Trecho da decisão que condenou o deputado federal Asdrúbal Bentes (PMDB-PA) por corrupção eleitoral, esterilização cirúrgica irregular, estelionato e formação de quadrilha
"Ainda que não haja comprovação de que o réu tenha feito pessoalmente qualquer oferta às eleitoras e que, sob o crivo do contraditório, nenhuma das testemunhas tenha afirmado haver sido pessoalmente abordada pelo denunciado na oferta para a realização de cirurgias de esterilização, o conjunto de depoimentos coligidos aponta nesse sentido, indicando que o réu foi o principal articulador desse estratagema, visando à captação ilegal de votos em seu favor no pleito que se avizinhava, no qual pretendia, como de fato ocorreu, concorrer ao cargo de prefeito municipal"
Ministro Dias Toffoli, relator da ação penal
"Será que é possível assentar que tinha conhecimento de que o hospital, para lograr o reembolso, utilizava uma fraude por não ser credenciado para a intervenção cirúrgica? Não o é, a não ser que se presuma a prática criminosa, que deve ser demonstrada de forma cabal"

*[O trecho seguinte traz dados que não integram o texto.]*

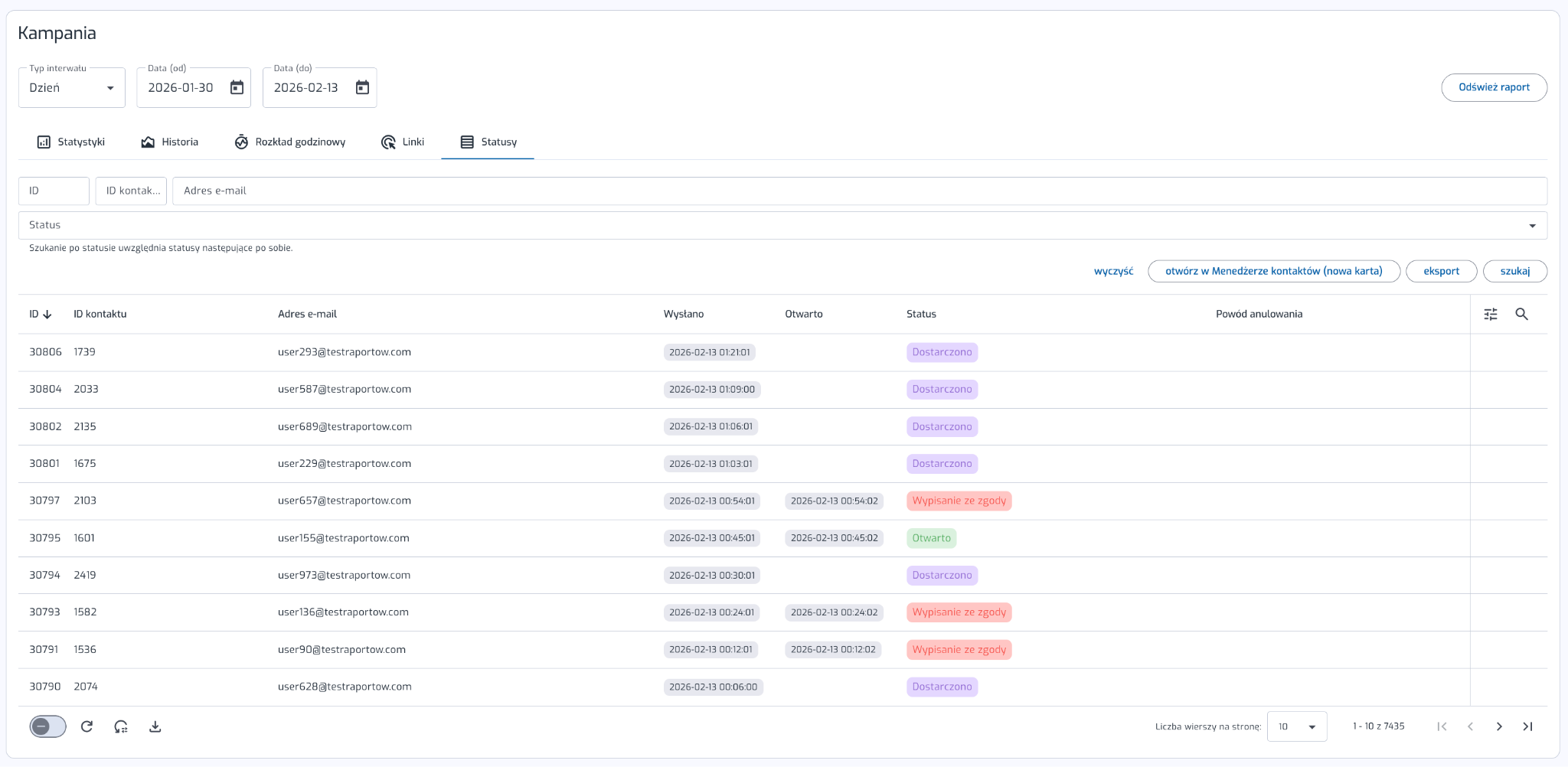Sort by the ID column arrow

click(x=47, y=315)
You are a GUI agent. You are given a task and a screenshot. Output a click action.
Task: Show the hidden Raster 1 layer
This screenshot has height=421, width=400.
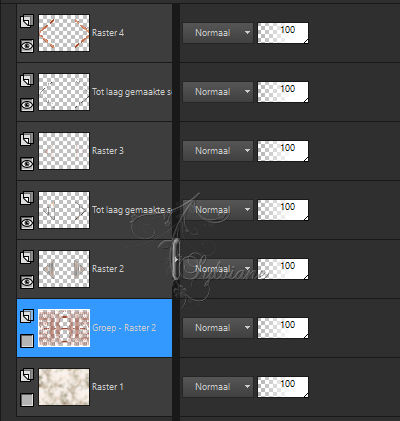(x=27, y=400)
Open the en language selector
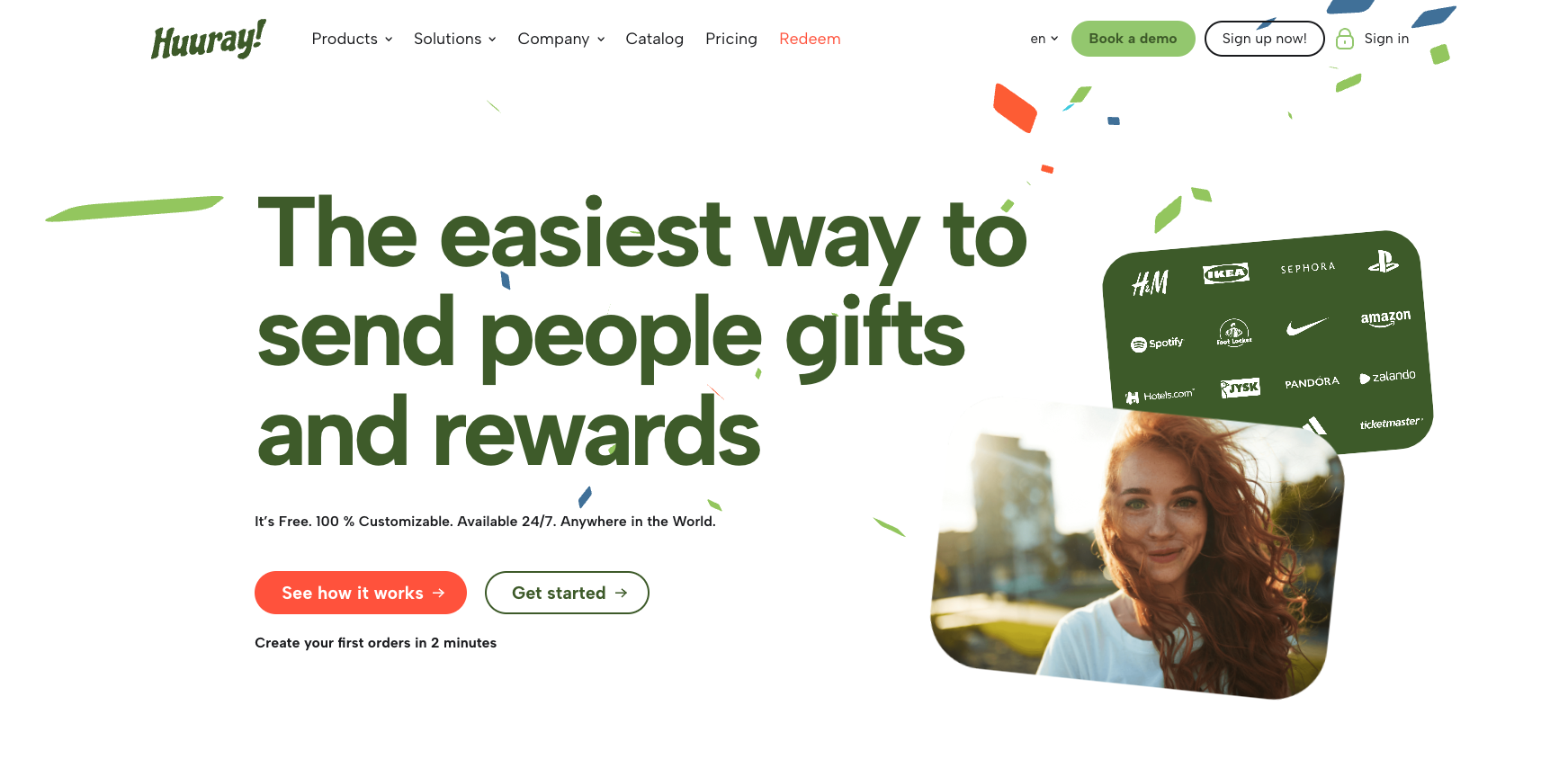The height and width of the screenshot is (777, 1568). (x=1044, y=39)
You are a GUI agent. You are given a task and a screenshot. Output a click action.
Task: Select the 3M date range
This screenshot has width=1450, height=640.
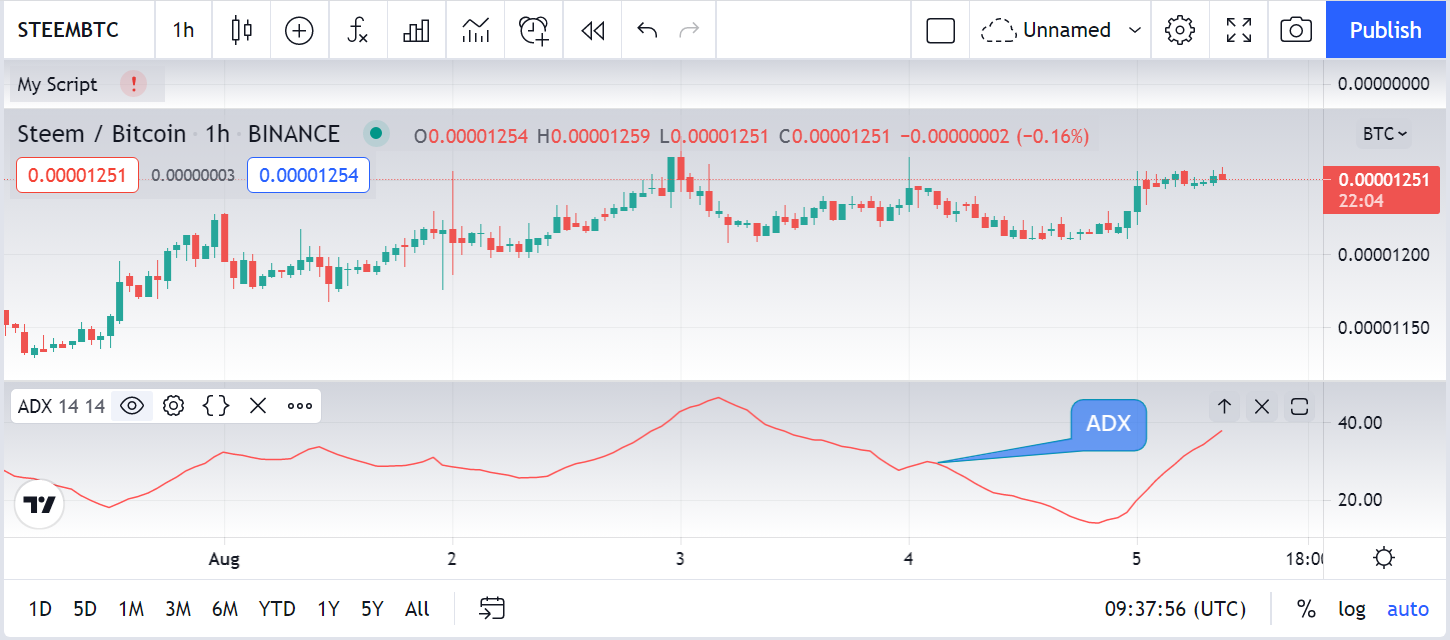point(178,608)
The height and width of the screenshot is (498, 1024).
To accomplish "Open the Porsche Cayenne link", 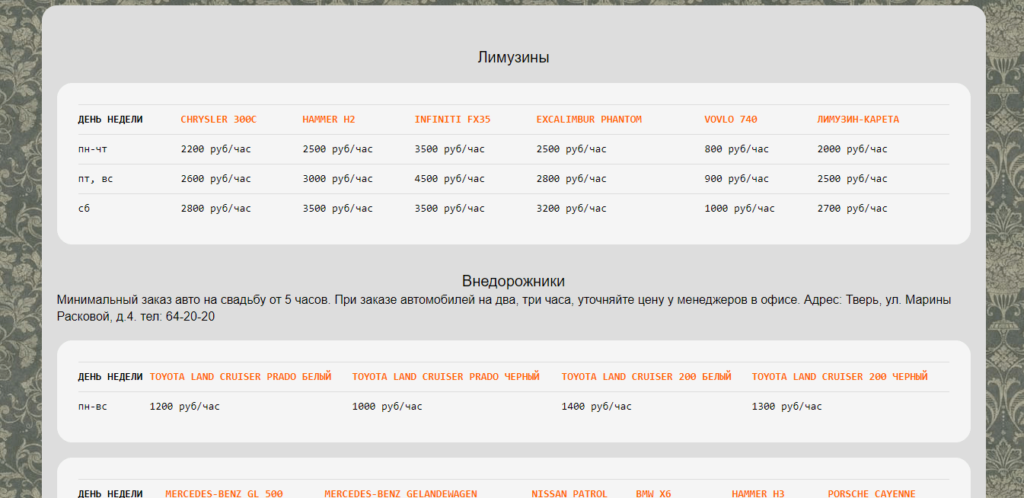I will click(871, 493).

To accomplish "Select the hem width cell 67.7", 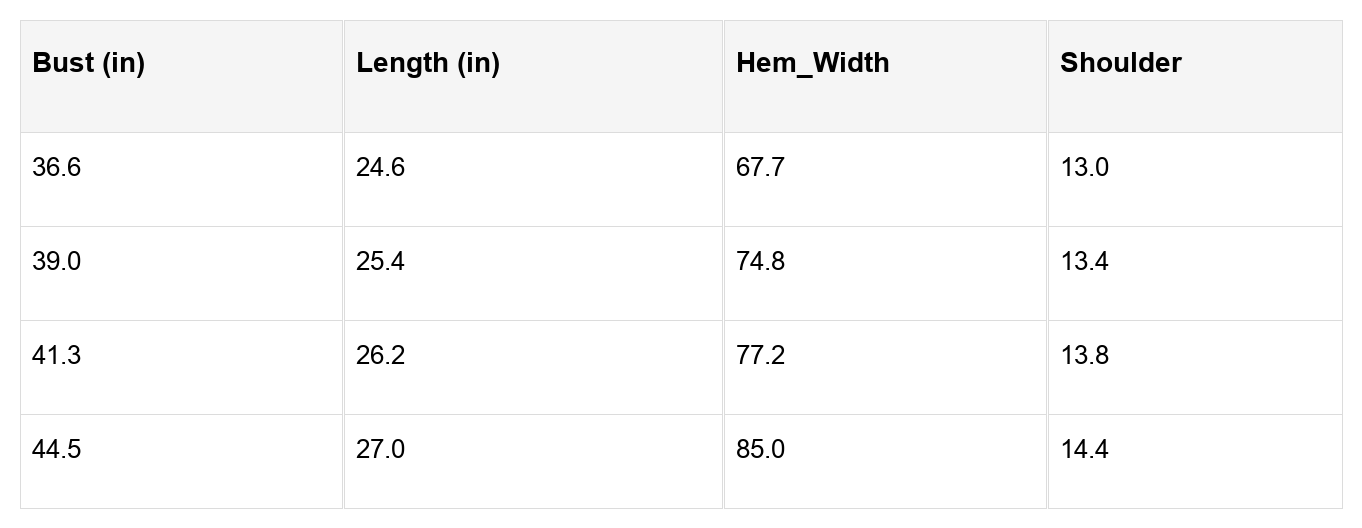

Ministro Marco Aurélio Mello, vencido no julgamento ao absolver o deputado por considerar que contra ele não havia prova direta
Data vênia
Teoria do domínio do fato
É uma análise da responsabilidade quando não há uma prova direta relacionada ao mentor do crime. Trata do autor intelectual que dá os meios para a concretização do ilícito, controla a ação, sem praticar nenhuma atividade diretamente. Para que tal conduta seja analisada, é necessário avaliar um conjunto de indícios que apontam a autoridade do réu sobre quem pratica as ações criminosas e os benefícios obtidos com o crime.
Ato de ofício
É um ato praticado por funcionário público dentro de suas atribuições que, em geral, provoca algum efeito. Por exemplo, uma multa aplicada por um guarda de trânsito; a liberação de recursos ou assinatura de um contrato por parte de um gestor; a liberação de um alvará de funcionamento pelo administrador. Se a prática ou omissão desse ato for motivada por algum interesse escuso, em troca de vantagem, é caracterizado o crime de corrupção.
Dosimetria da pena
É o cálculo das penas a serem aplicadas em caso de condenação. Leva em conta os prazos mínimos e máximos estabelecidos para cada crime no Código Penal e as circunstâncias do fato, além do grau de culpabilidade, os antecedentes, a conduta social, a personalidade do agente e as consequências do crime.
Concurso material
Ocorre quando uma pessoa é condenada a mais de um crime, idênticos ou não. Essas condutas provocam mais de um resultado. Nesse caso, as penas aplicadas são somadas. Na denúncia do mensalão, a Procuradoria Geral da República pediu que o processo seja analisado sob essa ótica, de forma que cada situação seja considerada isoladamente. As penas deverão ser somadas. Exemplo: Marcos Valério foi denunciado por 65 ações de lavagem de dinheiro. Em caso de condenação na pena mínima, de três anos, a conta final seria de 195 anos.
Crime continuado
Ocorre quando uma pessoa, por meio de uma ação, pratica dois ou mais crimes relacionados, sendo que um é a continuação do outro. Nesse caso, aplica-se a pena de um dos crimes, se forem iguais, ou a do mais grave, com aumento de um sexto a dois terços. Levando-se em conta o exemplo de Marcos Valério com a imputação de 65 atos de lavagem de dinheiro: com pena mínima, o resultado final seria 3 anos e seis meses. É o que esperam os advogados de defesa no processo do mensalão.